5. Orar e vigiar. Nunca se deve dar tanta atenção a este dispositivo da mente. Há muitos momentos de angústia, de solidão, mas temos que passar por cima como um trator que vai moendo tudo o que lhe vem de encontro. Utilizando-nos da prece e da vigilância, podemos aliviar muitos desses males do pensamento.

8. CONCLUSÕES

Enfrentemos a nossa vida, pois não podemos ter outra. Lembremo-nos de que o problema pode não ser tão grave quanto a nossa imaginação o pinta.

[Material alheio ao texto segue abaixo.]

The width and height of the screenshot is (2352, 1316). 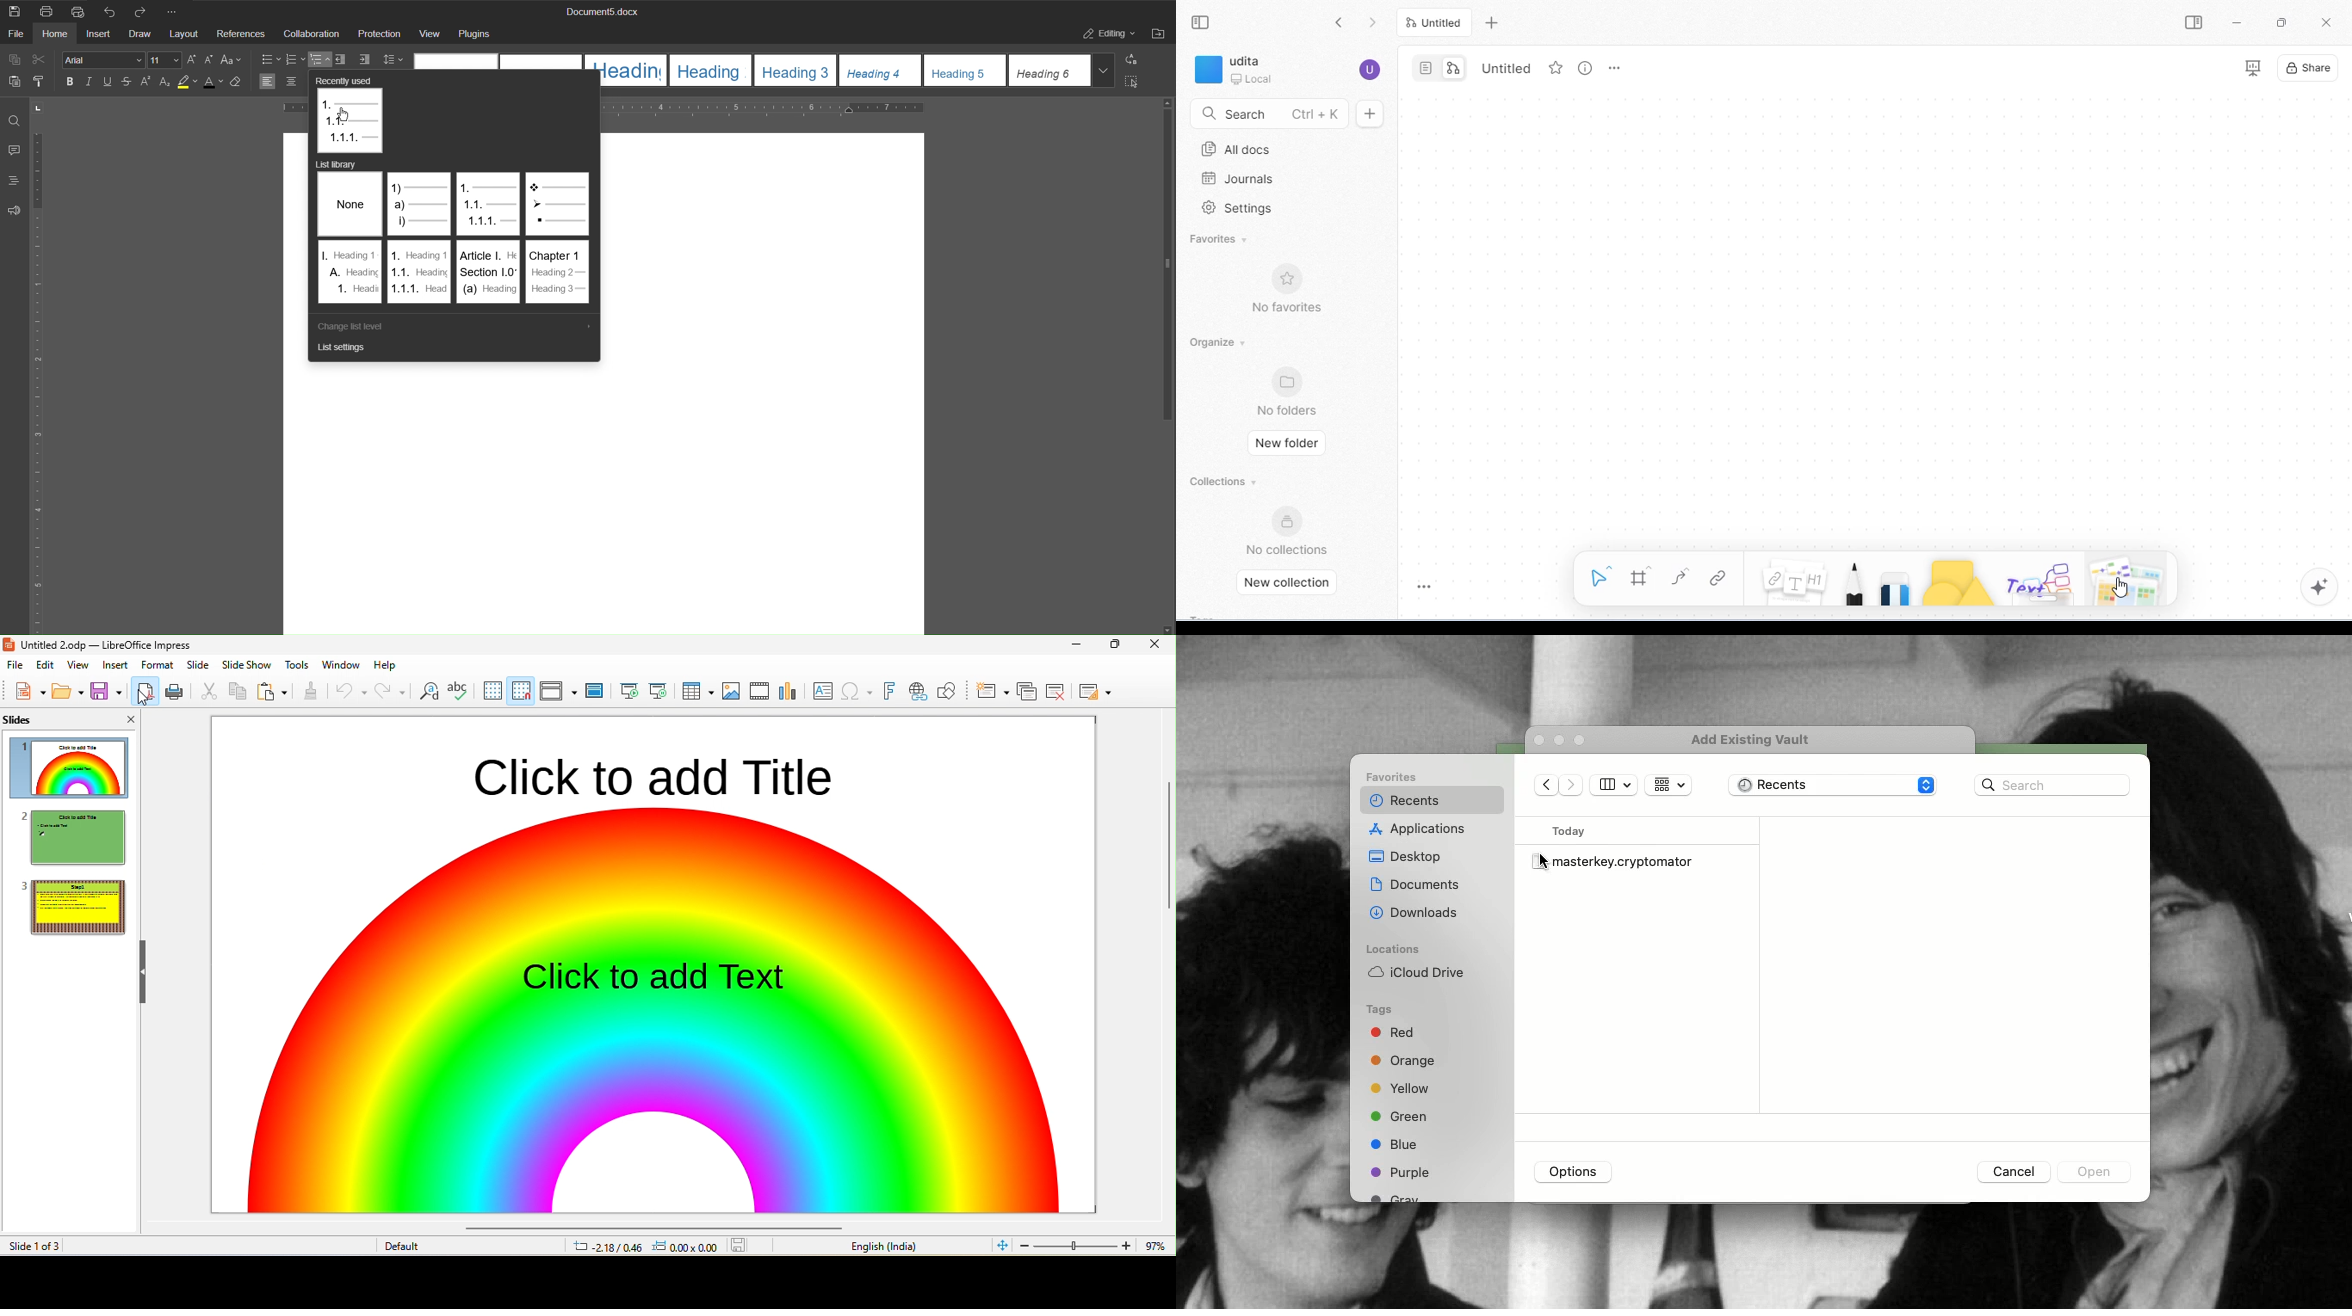 What do you see at coordinates (342, 60) in the screenshot?
I see `decrease indent` at bounding box center [342, 60].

Quem sabe se esperarmos um pouco mais, exercitando a paciência e a resignação, a dificuldade não toma outro rumo, a doença não recebe o remédio correto, o desgosto não tem o consolo necessário? Depositemos a nossa confiança inteiramente em Deus. Ele sabe o momento oportuno de nos tirar do embaraço.

9. BIBLIOGRAFIA CONSULTADA

EQUIPE DA FEB. O Espiritismo de A a Z. Rio de Janeiro, FEB, 1995.
KARDEC, A. O Céu e o Inferno ou A Justiça Divina Segundo o Espiritismo. 22 ed., Rio de Janeiro, FEB, 1975.
KARDEC, A. O Evangelho Segundo o Espiritismo. 39. ed., São Paulo, IDE, 1984.
KARDEC, A. O Livro dos Espíritos. 8. ed., São Paulo, FEESP, 1995.
XAVIER, F. C. Mecanismos da Mediunidade, pelo Espírito André Luiz. 8. ed., Rio de Janeiro, FEB, 1977.
Grande Enciclopédia Portuguesa e Brasileira. Lisboa/Rio de Janeiro, Editorial Enciclopédia, s.d. p.
Enciclopédia Encarta. http://encarta.msn.com
SILVA, B. (coord.) Dicionário de Ciências Sociais. Rio de Janeiro, Fundação Getúlio Vargas, 1986.